**REQUEST 1:**
Summarize the mailing-list reply about the TaoALMM bug report in two sentences.
**REQUEST 2:**
Write the next part of the mailing-list reply about the TaoALMM bug report, picking up after its last line.

-------- SUPPLIED TEXT --------

Re: [petsc-users] Report Bug TaoALMM class

Barry Smith Fri, 11 Nov 2022 20:44:43 -0800

  I am still working to understand. I have a PETSc branch 
barry/2022-11-11/fixes-for-tao/release where I have made a few fix/improvements 
to help me run and debug with your code.


I made a tiny change to your code, passing Hessian twice, and ran with 

./test_tao_neohooke            -tao_monitor        -tao_view        -tao_max_it 
500 -tao_converged_reason -tao_lmvm_recycle -tao_type nls -tao_ls_monitor

 and got 

18 TAO,  Function value: -0.0383888,  Residual: 7.46748e-11 
  TAO  solve converged due to CONVERGED_GATOL iterations 18

Is this what you expect? Also works with ntr

If I run with 

./test_tao_neohooke            -tao_monitor        -tao_view        -tao_max_it 
10000 -tao_converged_reason  -tao_type lmvm -tao_ls_monitor

 I get 

2753 TAO,  Function value: -0.0161685,  Residual: 0.120782 
    0 LS    Function value: -0.0161685,    Step length: 0.
    1 LS    Function value: 4.49423e+307,    Step length: 1.

-------- GIVEN INFORMATION --------

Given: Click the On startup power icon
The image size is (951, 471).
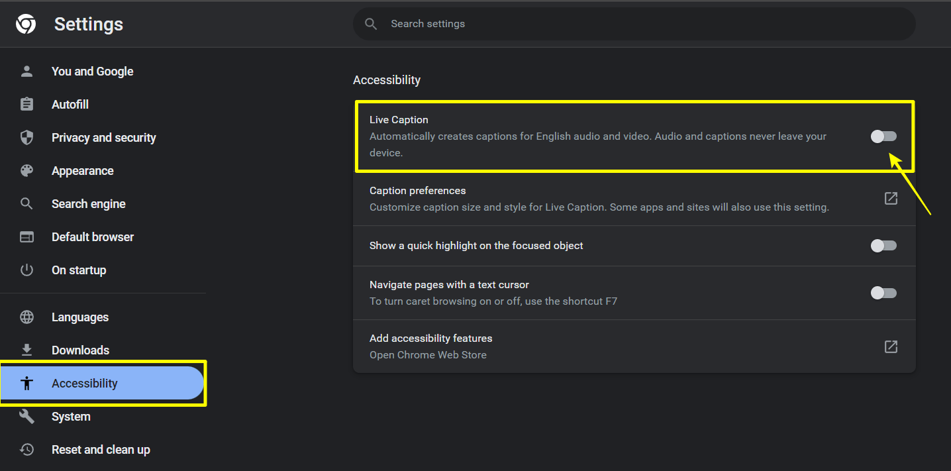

--------

**TASK OUTPUT 1:**
Barry Smith, still working to understand the problem, made a PETSc branch with fixes and improvements for running and debugging the code, changed it to pass the Hessian twice, and found that the nls solver converged with CONVERGED_GATOL in 18 iterations (ntr also works). With the lmvm solver and a 10000-iteration limit, iteration 2753 shows a residual of 0.120782, and a line-search step of length 1 gives a function value of 4.49423e+307.

**TASK OUTPUT 2:**
        stx: 0., fx: -0.0161685, dgx: -0.0145883
        sty: 0., fy: -0.0161685, dgy: -0.0145883
    2 LS    Function value: -0.0161685,    Step length: 0.
        stx: 0., fx: -0.0161685, dgx: -0.0145883
        sty: 1., fy: 4.49423e+307, dgy: 5.68594e+307
2754 TAO,  Function value: -0.0161685,  Residual: 0.120782 
  TAO  solve did not converge due to DIVERGED_LS_FAILURE iteration 2754

Note the insane fy value that pops up at the end.

The next one

./test_tao_neohooke            -tao_monitor        -tao_view        -tao_max_it 
500 -tao_converged_reason -tao_lmvm_recycle -tao_type owlqn -tao_ls_monitor
  0 TAO,  Function value: 0.,  Residual: 0. 
  TAO  solve converged due to CONVERGED_GATOL iterations 0

fails right off the bat, somehow the initial residual norm is 0, which should 
not depend on the solver (maybe a bug in Tao?)

bmrm gets stuck far from the minimum found by the Newton methods.

1719 TAO,  Function value: -2.36706e-06,  Residual: 1.94494e-09

I realize this is still far from the problem you reported (and I agree is a 
bug), I am working to understand enough to provide a proper fix to the bug 
instead of just doing something ad hoc.

 Barry



> On Nov 4, 2022, at 7:43 AM, Stephan Köhler 
> <[email protected]> wrote:
> 
> Barry,
> 
> this is a nonartificial code.  This is a problem in the ALMM subsolver.  I 
> want to solve a problem with a TaoALMM solver what       then happens is:
> 
> TaoSolve(tao)    /* TaoALMM solver */
>    |
>    |
>    |-------->   This calls the TaoALMM subsolver routine
>                   
>                  TaoSolve(subsolver)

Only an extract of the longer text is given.